3. “Concluímos, pois, que o homem é justificado pela fé, independentemente das obras da Lei” (Rm 3.28). Com esse versículo fica claro que por recursos, méritos ou esforços próprios (o que algumas versões chamam “jactância”) o homem não alcança a justificação, mas somente por meio da fé. Fé significa aceitar com plena confiança o sacrifício justificador de Cristo.
Que significa, então, ser justificado pela fé? (Rm 3.28)
Significa receber o reconhecimento divino de justiça a partir do que Cristo fez em nosso favor. A palavra justificar, no grego da época, é dikaioo, e quer dizer “declarar justo”.
Como o pecador é declarado justo diante de Deus?
Visto que o pecador não tem condição nem méritos para ser justificado diante de Deus, então Cristo, “que não conheceu pecado”, tomou os pecados sobre si e os cravou na sua cruz, fazendo-se “pecador por nós”. Feito isto, Ele propiciou para nós a justificação. Nossa justificação baseia-se (por meio da fé) na obra que Cristo fez por nós (2Co 5.21; Tt 3.4,5).
No versículo 31 o apóstolo levanta uma questão: “Anulamos, pois, a Lei, pela fé? Você pode ter feito a mesma pergunta alguma vez, e a reposta é NÃO. “De maneira nenhuma, antes confirmamos a Lei”. O fato da justificação efetuar-se mediante a fé não anula a Lei, nem a desmerece. Pelo contrário, a fé se baseia no fato de Cristo ter cumprido toda a Lei por todos os homens. A Lei não perde sua importância mediante a fé, ela não se torna sem efeito; ao contrário, a Lei é confirmada no sentido de que ela foi cumprida integralmente pelo autor da fé, Jesus Cristo. Ele mesmo falou certa feita: “Não penseis que vim destruir a Lei ou os Profetas; não vim destruir, mas cumprir” (Mt 5.17).
Vimos, então, os princípios do pecado e a necessidade da salvação, Deus se revelando ao homem e preparando a salvação, o processo expiatório (ou redentivo) no Antigo Testamento e sua transição para o Novo Testamento; o que é a graça, a propiciação e por último a justificação.
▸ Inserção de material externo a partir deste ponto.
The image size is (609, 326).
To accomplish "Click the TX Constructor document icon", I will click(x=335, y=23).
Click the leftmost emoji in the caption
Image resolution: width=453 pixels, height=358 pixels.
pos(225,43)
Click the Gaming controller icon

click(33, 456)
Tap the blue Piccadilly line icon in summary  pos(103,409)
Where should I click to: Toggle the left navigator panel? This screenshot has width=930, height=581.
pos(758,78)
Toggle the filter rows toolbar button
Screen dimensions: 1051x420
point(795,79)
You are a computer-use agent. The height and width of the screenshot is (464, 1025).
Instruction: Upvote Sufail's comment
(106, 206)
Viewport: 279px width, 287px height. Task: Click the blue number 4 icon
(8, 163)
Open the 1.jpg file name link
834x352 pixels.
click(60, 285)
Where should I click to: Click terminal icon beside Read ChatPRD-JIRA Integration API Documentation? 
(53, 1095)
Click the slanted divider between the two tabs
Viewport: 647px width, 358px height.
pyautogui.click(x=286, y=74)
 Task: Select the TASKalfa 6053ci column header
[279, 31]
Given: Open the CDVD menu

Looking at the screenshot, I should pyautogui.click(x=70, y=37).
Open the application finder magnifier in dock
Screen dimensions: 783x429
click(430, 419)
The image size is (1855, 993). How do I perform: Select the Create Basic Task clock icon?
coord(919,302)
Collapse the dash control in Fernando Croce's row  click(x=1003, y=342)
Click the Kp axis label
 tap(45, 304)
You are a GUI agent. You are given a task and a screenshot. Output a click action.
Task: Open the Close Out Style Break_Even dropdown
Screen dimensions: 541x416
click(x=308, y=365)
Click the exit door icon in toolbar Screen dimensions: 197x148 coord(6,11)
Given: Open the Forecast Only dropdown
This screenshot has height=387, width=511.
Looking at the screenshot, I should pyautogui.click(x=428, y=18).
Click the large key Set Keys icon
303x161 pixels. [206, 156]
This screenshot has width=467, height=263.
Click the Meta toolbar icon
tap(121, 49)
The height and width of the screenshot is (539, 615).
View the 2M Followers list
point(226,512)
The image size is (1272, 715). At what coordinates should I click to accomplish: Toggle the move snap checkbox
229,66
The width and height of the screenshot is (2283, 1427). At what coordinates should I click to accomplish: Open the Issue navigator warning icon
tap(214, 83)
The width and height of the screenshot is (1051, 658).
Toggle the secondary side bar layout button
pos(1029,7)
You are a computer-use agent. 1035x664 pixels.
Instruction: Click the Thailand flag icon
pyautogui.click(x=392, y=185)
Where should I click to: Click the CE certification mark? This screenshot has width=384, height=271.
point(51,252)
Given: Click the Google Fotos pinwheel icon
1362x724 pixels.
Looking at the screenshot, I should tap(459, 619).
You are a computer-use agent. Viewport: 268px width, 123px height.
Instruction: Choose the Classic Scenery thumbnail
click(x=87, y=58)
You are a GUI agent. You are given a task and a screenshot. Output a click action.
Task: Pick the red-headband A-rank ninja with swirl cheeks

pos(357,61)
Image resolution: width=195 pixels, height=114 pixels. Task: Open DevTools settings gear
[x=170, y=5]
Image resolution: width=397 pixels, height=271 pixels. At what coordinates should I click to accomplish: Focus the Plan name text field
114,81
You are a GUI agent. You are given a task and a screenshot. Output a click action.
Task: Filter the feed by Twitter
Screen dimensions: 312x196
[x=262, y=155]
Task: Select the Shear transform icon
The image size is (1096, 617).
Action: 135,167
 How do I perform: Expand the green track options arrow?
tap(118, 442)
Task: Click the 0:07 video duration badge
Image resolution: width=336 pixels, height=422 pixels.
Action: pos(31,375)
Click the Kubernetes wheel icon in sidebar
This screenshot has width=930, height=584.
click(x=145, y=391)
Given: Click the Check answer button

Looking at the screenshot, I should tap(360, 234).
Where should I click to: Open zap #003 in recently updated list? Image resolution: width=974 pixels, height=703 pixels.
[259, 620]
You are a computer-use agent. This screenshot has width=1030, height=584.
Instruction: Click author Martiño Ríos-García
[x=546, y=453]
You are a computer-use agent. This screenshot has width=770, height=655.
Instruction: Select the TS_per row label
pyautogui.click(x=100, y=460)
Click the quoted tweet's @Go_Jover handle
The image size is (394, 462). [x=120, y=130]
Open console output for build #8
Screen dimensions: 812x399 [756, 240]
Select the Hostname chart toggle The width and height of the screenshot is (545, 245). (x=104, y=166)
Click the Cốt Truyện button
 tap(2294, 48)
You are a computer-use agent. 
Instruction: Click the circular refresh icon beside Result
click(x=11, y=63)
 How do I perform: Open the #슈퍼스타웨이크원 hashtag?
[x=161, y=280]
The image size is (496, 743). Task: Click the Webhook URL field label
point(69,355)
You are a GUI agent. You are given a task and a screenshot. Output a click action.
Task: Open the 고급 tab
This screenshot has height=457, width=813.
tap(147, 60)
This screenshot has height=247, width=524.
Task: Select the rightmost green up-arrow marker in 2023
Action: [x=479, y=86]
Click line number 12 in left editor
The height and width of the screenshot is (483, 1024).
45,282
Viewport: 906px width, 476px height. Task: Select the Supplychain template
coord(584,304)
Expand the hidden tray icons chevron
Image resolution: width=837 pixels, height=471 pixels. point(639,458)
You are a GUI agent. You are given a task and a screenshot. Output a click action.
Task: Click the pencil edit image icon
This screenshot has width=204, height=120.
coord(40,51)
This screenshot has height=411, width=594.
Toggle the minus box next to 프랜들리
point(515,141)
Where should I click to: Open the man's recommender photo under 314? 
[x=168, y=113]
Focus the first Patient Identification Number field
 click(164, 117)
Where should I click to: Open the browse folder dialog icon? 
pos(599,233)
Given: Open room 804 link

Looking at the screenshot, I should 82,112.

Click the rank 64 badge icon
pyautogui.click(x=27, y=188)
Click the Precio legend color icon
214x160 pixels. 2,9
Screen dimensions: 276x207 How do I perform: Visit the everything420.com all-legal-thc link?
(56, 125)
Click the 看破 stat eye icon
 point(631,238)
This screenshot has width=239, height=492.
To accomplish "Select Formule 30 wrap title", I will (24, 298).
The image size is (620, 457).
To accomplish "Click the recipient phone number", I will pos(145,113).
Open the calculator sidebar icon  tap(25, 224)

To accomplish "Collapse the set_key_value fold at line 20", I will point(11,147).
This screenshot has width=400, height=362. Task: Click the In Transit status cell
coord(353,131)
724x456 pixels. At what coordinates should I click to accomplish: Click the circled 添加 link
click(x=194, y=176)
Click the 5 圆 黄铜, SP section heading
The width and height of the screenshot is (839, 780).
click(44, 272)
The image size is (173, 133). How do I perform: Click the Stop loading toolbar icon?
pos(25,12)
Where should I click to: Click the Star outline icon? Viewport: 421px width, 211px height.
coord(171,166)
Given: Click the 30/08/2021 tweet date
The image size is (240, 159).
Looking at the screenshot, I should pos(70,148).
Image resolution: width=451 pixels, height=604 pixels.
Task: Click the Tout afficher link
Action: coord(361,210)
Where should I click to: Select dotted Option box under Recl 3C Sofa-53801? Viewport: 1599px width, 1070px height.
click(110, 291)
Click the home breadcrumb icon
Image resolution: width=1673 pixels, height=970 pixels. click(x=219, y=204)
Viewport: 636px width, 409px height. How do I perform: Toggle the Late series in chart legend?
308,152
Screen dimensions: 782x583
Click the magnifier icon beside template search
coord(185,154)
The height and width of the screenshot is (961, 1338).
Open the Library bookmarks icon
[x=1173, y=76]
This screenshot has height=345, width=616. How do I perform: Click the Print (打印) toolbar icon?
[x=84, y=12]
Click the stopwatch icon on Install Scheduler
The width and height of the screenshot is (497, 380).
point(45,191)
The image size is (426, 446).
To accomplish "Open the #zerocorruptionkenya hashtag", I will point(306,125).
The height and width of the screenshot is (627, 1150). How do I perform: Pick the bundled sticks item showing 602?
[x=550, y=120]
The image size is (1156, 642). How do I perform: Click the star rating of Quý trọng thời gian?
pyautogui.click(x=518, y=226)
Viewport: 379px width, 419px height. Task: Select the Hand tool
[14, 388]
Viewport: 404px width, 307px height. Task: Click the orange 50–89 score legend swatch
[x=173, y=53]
Espero ter esclarecido o importante tema, tão prezado a inúmeros cristãos na história da Igreja, especialmente a Lutero, que como um dos promotores da Reforma teve a doutrina da justificação pela fé como o eixo em torno do qual sua compreensão teológica girou. Esse, aliás, um dos lemas da Reforma: Justificação pela fé somente, em contraste que mecanismos inúteis praticados no romanismo.